• **Task directions**
Only the lines from the one with "Where should I" through the last line of the material below belong in the answer, copied exactly and without pictures.

::: Dataset records

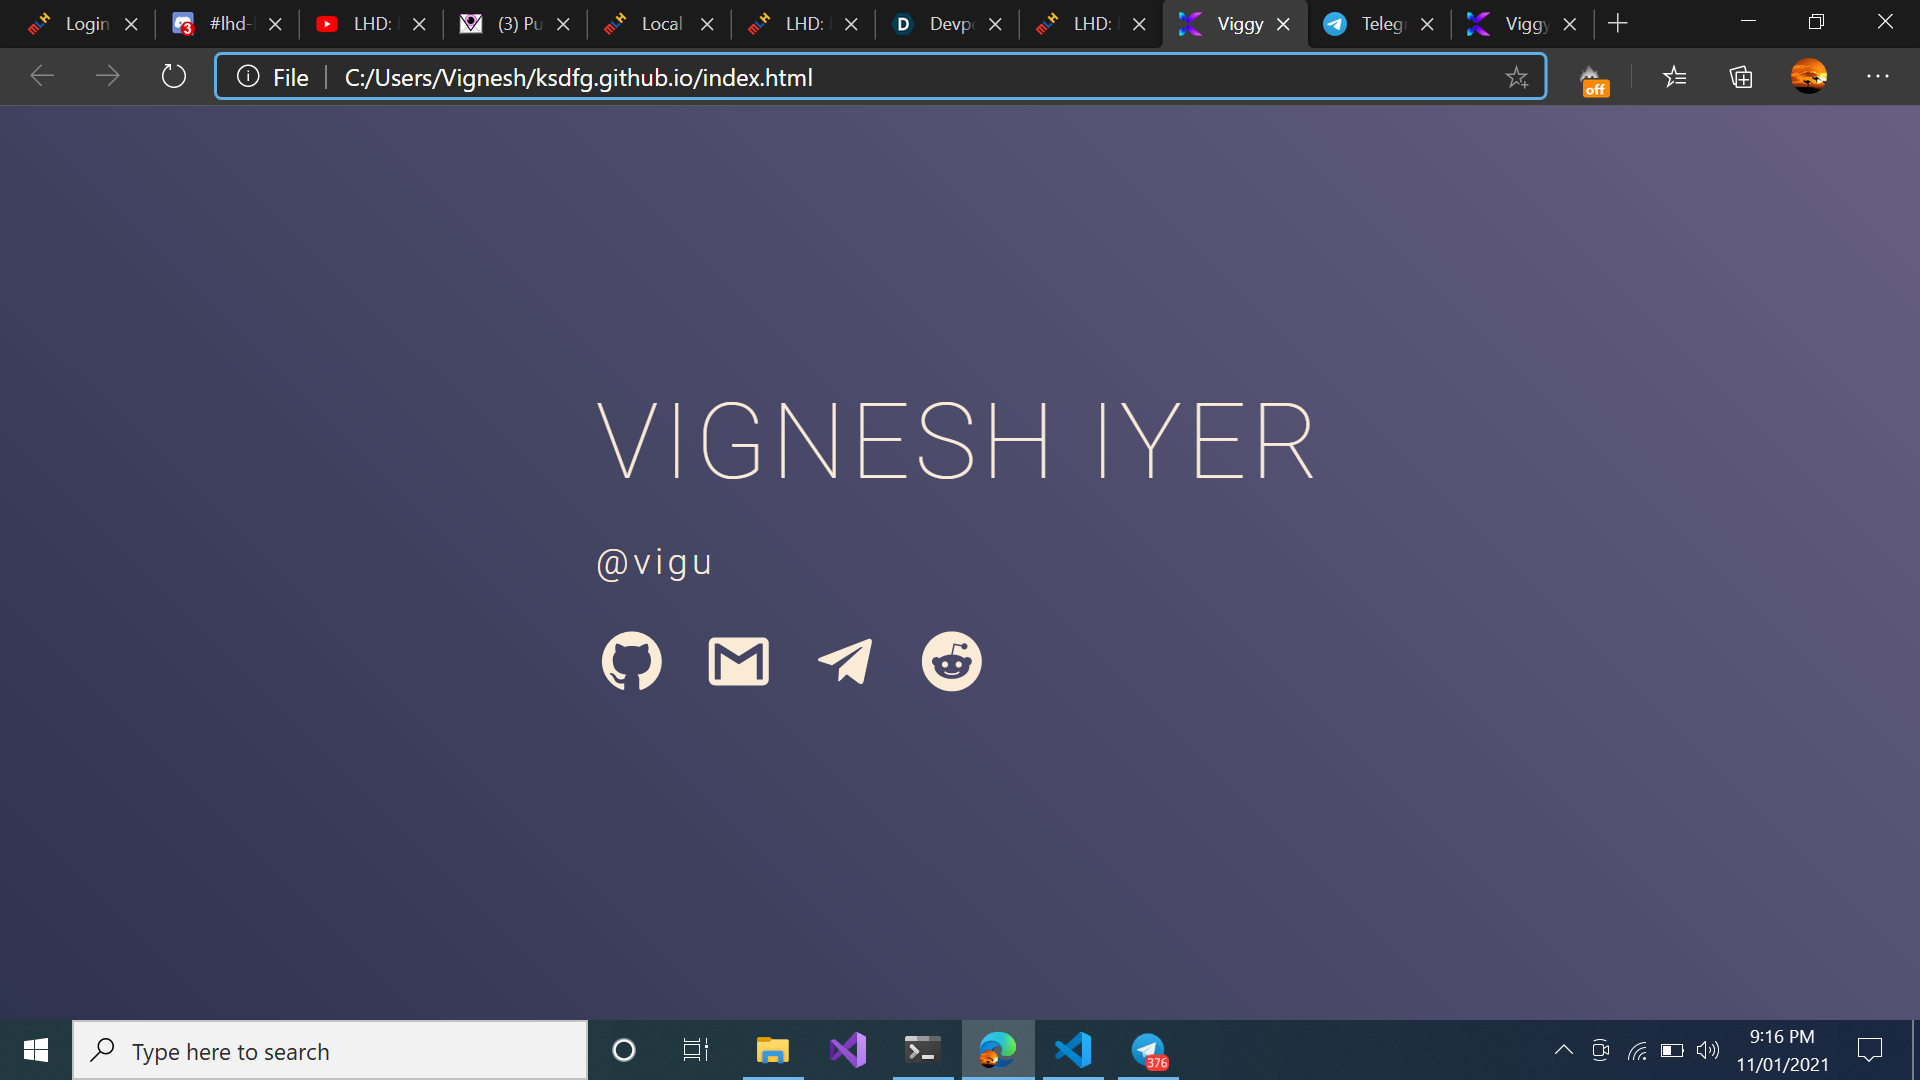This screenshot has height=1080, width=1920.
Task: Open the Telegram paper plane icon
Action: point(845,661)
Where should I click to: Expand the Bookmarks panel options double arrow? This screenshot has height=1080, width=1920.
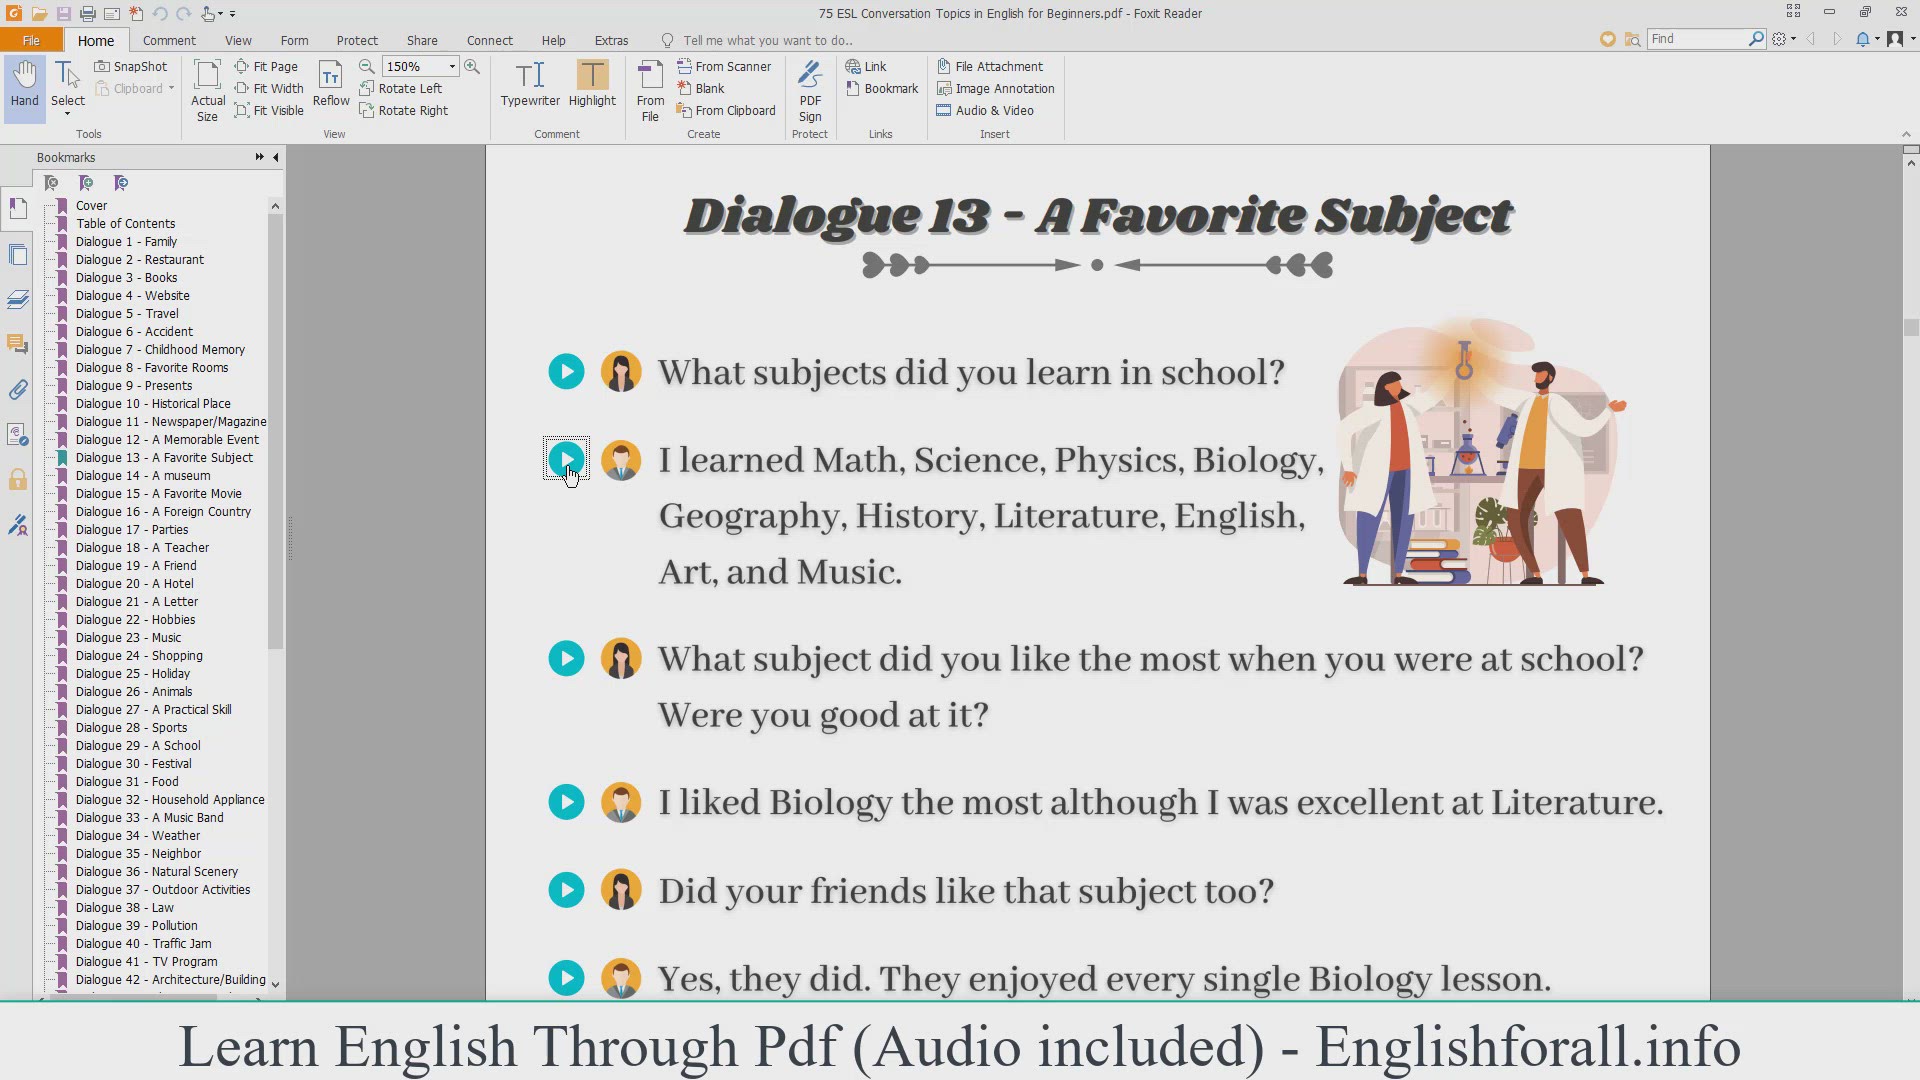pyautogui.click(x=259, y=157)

::::::

• **Response to the exercise**
Where should I click to: Expand the Bookmarks panel options double arrow? This screenshot has height=1080, width=1920.
pyautogui.click(x=259, y=157)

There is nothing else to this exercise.